>>>>>

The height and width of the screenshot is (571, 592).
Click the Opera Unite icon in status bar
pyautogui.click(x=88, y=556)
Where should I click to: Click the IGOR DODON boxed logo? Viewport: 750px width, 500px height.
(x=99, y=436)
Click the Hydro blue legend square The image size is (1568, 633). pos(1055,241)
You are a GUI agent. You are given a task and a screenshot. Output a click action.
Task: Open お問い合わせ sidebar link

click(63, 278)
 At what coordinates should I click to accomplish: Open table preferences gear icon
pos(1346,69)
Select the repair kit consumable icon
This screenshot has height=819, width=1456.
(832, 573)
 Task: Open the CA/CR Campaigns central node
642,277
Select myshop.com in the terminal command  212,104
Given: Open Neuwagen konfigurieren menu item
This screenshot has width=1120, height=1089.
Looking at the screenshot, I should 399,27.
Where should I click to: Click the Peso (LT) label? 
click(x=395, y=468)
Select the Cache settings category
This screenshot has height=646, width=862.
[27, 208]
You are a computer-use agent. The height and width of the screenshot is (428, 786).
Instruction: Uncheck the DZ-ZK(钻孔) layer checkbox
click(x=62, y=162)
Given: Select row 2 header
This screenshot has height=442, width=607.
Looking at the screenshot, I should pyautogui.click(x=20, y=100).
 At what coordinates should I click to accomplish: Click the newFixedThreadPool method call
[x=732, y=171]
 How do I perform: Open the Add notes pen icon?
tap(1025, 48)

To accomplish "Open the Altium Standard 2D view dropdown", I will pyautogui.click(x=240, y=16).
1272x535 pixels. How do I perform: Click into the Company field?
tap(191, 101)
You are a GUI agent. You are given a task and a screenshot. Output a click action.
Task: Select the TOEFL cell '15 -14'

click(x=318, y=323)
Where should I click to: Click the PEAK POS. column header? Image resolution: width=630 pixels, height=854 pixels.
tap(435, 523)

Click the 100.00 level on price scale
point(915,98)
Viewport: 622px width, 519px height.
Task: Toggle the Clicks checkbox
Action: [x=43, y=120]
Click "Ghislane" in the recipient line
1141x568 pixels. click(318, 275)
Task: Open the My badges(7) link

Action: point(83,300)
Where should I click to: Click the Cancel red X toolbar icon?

<<<<<

Problem details — Return the listing. Match it exactly.

Answer space —
The height and width of the screenshot is (571, 592).
Click the Opera Unite icon in status bar
pyautogui.click(x=88, y=556)
Where should I click to: Click the IGOR DODON boxed logo? Viewport: 750px width, 500px height.
(x=99, y=436)
Click the Hydro blue legend square The image size is (1568, 633). pos(1055,241)
You are a GUI agent. You are given a task and a screenshot. Output a click action.
Task: Open お問い合わせ sidebar link

click(63, 278)
 At what coordinates should I click to accomplish: Open table preferences gear icon
pos(1346,69)
Select the repair kit consumable icon
This screenshot has height=819, width=1456.
(832, 573)
 Task: Open the CA/CR Campaigns central node
642,277
Select myshop.com in the terminal command  212,104
Given: Open Neuwagen konfigurieren menu item
This screenshot has width=1120, height=1089.
Looking at the screenshot, I should 399,27.
Where should I click to: Click the Peso (LT) label? 
click(x=395, y=468)
Select the Cache settings category
This screenshot has height=646, width=862.
[27, 208]
You are a computer-use agent. The height and width of the screenshot is (428, 786).
Instruction: Uncheck the DZ-ZK(钻孔) layer checkbox
click(x=62, y=162)
Given: Select row 2 header
This screenshot has height=442, width=607.
Looking at the screenshot, I should pyautogui.click(x=20, y=100).
 At what coordinates should I click to accomplish: Click the newFixedThreadPool method call
[x=732, y=171]
 How do I perform: Open the Add notes pen icon?
tap(1025, 48)

To accomplish "Open the Altium Standard 2D view dropdown", I will pyautogui.click(x=240, y=16).
1272x535 pixels. How do I perform: Click into the Company field?
tap(191, 101)
You are a GUI agent. You are given a task and a screenshot. Output a click action.
Task: Select the TOEFL cell '15 -14'

click(x=318, y=323)
Where should I click to: Click the PEAK POS. column header? Image resolution: width=630 pixels, height=854 pixels.
tap(435, 523)

Click the 100.00 level on price scale
point(915,98)
Viewport: 622px width, 519px height.
Task: Toggle the Clicks checkbox
Action: [x=43, y=120]
Click "Ghislane" in the recipient line
1141x568 pixels. click(318, 275)
Task: Open the My badges(7) link

Action: point(83,300)
Where should I click to: Click the Cancel red X toolbar icon?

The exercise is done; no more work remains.